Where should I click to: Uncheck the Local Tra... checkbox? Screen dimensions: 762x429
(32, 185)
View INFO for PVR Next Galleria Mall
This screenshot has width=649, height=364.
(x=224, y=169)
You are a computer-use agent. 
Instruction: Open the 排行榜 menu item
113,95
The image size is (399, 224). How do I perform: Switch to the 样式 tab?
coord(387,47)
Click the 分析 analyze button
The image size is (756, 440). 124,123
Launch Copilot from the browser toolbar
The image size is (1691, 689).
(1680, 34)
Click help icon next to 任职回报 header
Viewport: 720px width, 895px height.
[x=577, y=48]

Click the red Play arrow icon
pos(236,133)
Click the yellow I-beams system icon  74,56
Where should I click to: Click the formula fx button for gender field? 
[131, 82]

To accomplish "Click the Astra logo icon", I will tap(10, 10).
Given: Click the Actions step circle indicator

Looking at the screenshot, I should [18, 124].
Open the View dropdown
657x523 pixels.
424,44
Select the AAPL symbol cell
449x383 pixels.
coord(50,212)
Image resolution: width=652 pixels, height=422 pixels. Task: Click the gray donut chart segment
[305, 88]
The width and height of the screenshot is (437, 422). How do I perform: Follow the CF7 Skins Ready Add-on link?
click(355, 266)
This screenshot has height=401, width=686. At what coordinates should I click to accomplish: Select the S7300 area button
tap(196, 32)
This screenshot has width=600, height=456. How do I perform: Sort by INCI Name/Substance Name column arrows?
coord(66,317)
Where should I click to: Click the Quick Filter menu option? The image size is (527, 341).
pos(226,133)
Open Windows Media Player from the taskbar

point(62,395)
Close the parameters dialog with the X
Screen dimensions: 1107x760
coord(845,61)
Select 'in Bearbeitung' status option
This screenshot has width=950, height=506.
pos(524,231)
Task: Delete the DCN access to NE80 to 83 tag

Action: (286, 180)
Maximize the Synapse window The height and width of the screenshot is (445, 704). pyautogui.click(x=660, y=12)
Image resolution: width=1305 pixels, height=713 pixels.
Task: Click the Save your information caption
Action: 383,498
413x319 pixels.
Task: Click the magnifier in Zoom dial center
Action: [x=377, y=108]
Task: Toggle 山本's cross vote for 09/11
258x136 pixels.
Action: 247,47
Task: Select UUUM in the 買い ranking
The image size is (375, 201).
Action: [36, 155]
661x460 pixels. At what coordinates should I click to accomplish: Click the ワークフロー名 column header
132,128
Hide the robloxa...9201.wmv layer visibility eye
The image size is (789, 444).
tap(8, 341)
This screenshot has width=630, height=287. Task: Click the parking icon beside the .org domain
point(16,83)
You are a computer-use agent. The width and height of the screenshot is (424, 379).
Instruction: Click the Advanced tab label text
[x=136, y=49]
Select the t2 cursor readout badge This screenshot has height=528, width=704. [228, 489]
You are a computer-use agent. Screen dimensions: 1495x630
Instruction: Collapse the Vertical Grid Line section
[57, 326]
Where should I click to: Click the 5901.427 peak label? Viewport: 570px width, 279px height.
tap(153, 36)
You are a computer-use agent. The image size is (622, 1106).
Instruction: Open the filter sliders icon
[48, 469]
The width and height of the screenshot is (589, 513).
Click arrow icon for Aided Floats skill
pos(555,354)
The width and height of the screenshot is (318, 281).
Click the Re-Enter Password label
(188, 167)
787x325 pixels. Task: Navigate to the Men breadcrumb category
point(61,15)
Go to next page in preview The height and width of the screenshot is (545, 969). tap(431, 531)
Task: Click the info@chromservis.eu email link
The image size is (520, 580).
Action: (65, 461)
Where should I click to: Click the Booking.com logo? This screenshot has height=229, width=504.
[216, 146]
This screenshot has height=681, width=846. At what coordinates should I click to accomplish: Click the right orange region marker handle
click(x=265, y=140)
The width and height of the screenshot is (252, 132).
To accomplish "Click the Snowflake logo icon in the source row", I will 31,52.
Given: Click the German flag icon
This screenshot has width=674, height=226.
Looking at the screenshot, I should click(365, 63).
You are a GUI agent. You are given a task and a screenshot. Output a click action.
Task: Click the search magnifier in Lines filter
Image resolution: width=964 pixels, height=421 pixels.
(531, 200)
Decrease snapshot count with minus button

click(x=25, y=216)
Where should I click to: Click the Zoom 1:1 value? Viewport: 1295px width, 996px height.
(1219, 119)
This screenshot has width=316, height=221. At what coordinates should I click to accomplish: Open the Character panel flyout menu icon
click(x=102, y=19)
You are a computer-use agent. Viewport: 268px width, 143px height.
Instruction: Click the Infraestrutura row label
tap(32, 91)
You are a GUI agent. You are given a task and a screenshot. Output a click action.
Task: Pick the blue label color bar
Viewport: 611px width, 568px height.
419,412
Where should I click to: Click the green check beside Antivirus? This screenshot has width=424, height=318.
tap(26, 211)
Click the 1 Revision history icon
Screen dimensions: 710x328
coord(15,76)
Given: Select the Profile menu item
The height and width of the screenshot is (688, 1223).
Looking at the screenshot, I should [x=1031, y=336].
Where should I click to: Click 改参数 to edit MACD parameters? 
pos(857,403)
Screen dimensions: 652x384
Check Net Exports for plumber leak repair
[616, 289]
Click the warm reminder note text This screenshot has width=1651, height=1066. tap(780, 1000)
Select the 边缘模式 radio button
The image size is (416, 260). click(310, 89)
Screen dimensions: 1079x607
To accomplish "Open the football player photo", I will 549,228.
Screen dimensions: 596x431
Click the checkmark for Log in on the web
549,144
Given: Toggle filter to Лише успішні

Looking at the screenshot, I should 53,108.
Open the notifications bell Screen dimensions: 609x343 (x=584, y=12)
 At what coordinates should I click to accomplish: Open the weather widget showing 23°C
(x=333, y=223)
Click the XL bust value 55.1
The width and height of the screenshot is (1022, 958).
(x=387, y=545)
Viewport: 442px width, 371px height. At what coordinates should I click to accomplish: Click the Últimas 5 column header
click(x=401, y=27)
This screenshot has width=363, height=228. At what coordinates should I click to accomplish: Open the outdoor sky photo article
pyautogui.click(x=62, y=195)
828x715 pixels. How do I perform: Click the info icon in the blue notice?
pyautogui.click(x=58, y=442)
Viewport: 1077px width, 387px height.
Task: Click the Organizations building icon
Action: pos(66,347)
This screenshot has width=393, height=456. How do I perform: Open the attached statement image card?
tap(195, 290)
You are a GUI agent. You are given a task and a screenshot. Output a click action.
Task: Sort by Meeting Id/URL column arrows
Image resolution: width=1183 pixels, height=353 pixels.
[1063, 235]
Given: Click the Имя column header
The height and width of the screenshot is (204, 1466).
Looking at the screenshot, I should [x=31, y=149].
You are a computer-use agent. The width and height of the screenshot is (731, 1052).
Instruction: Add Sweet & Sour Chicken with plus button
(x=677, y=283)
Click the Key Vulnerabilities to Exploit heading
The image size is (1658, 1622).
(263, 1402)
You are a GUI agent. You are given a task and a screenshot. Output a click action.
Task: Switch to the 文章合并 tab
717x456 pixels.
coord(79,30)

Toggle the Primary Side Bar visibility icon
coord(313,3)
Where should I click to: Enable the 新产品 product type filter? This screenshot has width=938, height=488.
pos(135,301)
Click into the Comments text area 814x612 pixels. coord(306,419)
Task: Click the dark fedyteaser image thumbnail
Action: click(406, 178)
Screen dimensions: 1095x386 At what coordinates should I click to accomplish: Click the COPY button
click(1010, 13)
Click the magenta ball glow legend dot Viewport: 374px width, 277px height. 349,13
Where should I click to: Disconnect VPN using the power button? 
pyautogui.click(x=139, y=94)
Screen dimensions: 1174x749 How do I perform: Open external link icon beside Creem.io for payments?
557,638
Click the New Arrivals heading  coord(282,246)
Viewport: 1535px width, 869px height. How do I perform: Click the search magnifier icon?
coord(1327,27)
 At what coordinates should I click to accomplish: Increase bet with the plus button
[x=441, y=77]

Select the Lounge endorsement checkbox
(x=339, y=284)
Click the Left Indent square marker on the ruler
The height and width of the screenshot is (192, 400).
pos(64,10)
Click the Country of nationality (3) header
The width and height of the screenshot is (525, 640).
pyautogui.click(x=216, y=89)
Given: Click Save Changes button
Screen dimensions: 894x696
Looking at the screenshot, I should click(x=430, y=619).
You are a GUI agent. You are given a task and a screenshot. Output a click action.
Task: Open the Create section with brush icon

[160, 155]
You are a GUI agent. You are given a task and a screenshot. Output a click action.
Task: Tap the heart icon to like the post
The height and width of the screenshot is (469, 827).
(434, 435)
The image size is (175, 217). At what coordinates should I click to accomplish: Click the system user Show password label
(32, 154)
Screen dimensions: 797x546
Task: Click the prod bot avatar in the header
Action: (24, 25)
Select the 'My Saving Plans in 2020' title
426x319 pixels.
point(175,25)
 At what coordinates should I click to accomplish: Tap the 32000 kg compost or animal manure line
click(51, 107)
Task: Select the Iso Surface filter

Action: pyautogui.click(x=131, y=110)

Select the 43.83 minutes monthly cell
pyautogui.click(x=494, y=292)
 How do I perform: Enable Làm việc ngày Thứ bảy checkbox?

= = = = =

What needs to be done: Would you retype exactly the lines above, from the line with "Given: Toggle filter to Лише успішні" to the line with "Open the notifications", with both end lines kept and nothing more?

Answer to the problem:
Given: Toggle filter to Лише успішні

Looking at the screenshot, I should 53,108.
Open the notifications bell Screen dimensions: 609x343 (x=584, y=12)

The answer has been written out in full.